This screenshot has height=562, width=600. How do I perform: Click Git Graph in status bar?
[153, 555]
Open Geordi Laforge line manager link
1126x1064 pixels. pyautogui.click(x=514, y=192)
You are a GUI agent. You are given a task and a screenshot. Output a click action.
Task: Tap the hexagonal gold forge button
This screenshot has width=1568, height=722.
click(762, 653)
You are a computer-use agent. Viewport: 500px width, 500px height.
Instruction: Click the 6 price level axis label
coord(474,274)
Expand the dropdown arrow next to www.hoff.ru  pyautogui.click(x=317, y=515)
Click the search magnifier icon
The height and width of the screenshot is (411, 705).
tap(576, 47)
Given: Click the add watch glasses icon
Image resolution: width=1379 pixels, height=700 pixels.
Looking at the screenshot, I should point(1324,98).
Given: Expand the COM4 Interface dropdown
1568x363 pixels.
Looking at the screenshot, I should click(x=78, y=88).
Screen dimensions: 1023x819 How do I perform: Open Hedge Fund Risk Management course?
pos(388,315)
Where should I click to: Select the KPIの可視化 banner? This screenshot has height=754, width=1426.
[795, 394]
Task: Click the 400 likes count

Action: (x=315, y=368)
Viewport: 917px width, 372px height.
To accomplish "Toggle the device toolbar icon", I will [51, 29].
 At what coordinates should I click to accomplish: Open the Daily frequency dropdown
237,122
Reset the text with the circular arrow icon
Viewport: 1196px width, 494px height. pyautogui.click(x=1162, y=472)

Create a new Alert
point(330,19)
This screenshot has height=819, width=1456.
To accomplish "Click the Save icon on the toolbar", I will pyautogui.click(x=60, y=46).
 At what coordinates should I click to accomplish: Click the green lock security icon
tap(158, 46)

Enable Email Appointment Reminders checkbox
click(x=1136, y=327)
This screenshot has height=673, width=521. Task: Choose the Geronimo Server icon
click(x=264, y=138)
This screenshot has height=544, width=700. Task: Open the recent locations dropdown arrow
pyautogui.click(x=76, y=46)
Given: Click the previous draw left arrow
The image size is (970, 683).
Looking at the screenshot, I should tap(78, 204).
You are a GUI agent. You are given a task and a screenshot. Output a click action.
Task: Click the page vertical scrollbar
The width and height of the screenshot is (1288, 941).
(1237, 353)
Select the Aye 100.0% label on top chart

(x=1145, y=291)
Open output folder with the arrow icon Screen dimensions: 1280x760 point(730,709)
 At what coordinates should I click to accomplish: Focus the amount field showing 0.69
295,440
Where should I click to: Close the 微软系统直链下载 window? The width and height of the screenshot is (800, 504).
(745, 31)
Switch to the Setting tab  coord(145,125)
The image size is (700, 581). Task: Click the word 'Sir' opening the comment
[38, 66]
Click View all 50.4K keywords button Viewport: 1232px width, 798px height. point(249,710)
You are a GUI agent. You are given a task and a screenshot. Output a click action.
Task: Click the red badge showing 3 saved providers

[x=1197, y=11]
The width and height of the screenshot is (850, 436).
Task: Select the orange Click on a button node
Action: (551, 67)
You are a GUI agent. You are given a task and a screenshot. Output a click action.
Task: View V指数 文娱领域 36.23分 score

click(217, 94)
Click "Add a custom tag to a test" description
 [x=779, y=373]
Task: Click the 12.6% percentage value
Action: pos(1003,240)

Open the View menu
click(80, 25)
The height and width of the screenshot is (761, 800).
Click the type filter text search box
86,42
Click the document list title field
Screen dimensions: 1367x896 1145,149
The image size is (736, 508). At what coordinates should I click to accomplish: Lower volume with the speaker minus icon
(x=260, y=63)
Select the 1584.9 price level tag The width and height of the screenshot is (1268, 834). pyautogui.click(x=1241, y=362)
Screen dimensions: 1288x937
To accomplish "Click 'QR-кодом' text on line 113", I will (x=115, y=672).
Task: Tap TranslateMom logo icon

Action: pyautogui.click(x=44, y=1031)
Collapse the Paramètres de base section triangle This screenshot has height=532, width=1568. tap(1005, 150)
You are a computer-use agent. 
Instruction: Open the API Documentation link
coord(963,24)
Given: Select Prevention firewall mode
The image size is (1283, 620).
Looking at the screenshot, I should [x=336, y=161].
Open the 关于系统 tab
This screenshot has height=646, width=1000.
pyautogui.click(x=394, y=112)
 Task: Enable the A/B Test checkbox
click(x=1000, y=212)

■ ■ ■ ■

◆ **WHAT NEEDS TO BE DONE**
Rewrite all the items above, substituting "drop-down" for every "dropdown" and leaving everything else unchanged.

◆ **TASK OUTPUT**
This screenshot has height=562, width=600. How do I perform: Click Git Graph in status bar?
[153, 555]
Open Geordi Laforge line manager link
1126x1064 pixels. pyautogui.click(x=514, y=192)
You are a GUI agent. You are given a task and a screenshot. Output a click action.
Task: Tap the hexagonal gold forge button
This screenshot has width=1568, height=722.
click(762, 653)
You are a computer-use agent. Viewport: 500px width, 500px height.
Instruction: Click the 6 price level axis label
coord(474,274)
Expand the drop-down arrow next to www.hoff.ru  pyautogui.click(x=317, y=515)
Click the search magnifier icon
The height and width of the screenshot is (411, 705).
tap(576, 47)
Given: Click the add watch glasses icon
Image resolution: width=1379 pixels, height=700 pixels.
Looking at the screenshot, I should point(1324,98).
Given: Expand the COM4 Interface drop-down
1568x363 pixels.
Looking at the screenshot, I should click(x=78, y=88).
Screen dimensions: 1023x819 How do I perform: Open Hedge Fund Risk Management course?
pos(388,315)
Where should I click to: Select the KPIの可視化 banner? This screenshot has height=754, width=1426.
[795, 394]
Task: Click the 400 likes count

Action: (x=315, y=368)
Viewport: 917px width, 372px height.
To accomplish "Toggle the device toolbar icon", I will [51, 29].
 At what coordinates should I click to accomplish: Open the Daily frequency drop-down
237,122
Reset the text with the circular arrow icon
Viewport: 1196px width, 494px height. pyautogui.click(x=1162, y=472)

Create a new Alert
point(330,19)
This screenshot has height=819, width=1456.
To accomplish "Click the Save icon on the toolbar", I will pyautogui.click(x=60, y=46).
 At what coordinates should I click to accomplish: Click the green lock security icon
tap(158, 46)

Enable Email Appointment Reminders checkbox
click(x=1136, y=327)
This screenshot has height=673, width=521. Task: Choose the Geronimo Server icon
click(x=264, y=138)
This screenshot has height=544, width=700. Task: Open the recent locations drop-down arrow
pyautogui.click(x=76, y=46)
Given: Click the previous draw left arrow
The image size is (970, 683).
Looking at the screenshot, I should tap(78, 204).
You are a GUI agent. You are given a task and a screenshot. Output a click action.
Task: Click the page vertical scrollbar
The width and height of the screenshot is (1288, 941).
(1237, 353)
Select the Aye 100.0% label on top chart

(x=1145, y=291)
Open output folder with the arrow icon Screen dimensions: 1280x760 point(730,709)
 At what coordinates should I click to accomplish: Focus the amount field showing 0.69
295,440
Where should I click to: Close the 微软系统直链下载 window? The width and height of the screenshot is (800, 504).
(745, 31)
Switch to the Setting tab  coord(145,125)
The image size is (700, 581). Task: Click the word 'Sir' opening the comment
[38, 66]
Click View all 50.4K keywords button Viewport: 1232px width, 798px height. point(249,710)
You are a GUI agent. You are given a task and a screenshot. Output a click action.
Task: Click the red badge showing 3 saved providers

[x=1197, y=11]
The width and height of the screenshot is (850, 436).
Task: Select the orange Click on a button node
Action: (551, 67)
You are a GUI agent. You are given a task and a screenshot. Output a click action.
Task: View V指数 文娱领域 36.23分 score

click(217, 94)
Click "Add a custom tag to a test" description
 [x=779, y=373]
Task: Click the 12.6% percentage value
Action: pos(1003,240)

Open the View menu
click(80, 25)
The height and width of the screenshot is (761, 800).
Click the type filter text search box
86,42
Click the document list title field
Screen dimensions: 1367x896 1145,149
The image size is (736, 508). At what coordinates should I click to accomplish: Lower volume with the speaker minus icon
(x=260, y=63)
Select the 1584.9 price level tag The width and height of the screenshot is (1268, 834). pyautogui.click(x=1241, y=362)
Screen dimensions: 1288x937
To accomplish "Click 'QR-кодом' text on line 113", I will (x=115, y=672).
Task: Tap TranslateMom logo icon

Action: pyautogui.click(x=44, y=1031)
Collapse the Paramètres de base section triangle This screenshot has height=532, width=1568. tap(1005, 150)
You are a computer-use agent. 
Instruction: Open the API Documentation link
coord(963,24)
Given: Select Prevention firewall mode
The image size is (1283, 620).
Looking at the screenshot, I should [x=336, y=161].
Open the 关于系统 tab
This screenshot has height=646, width=1000.
pyautogui.click(x=394, y=112)
 Task: Enable the A/B Test checkbox
click(x=1000, y=212)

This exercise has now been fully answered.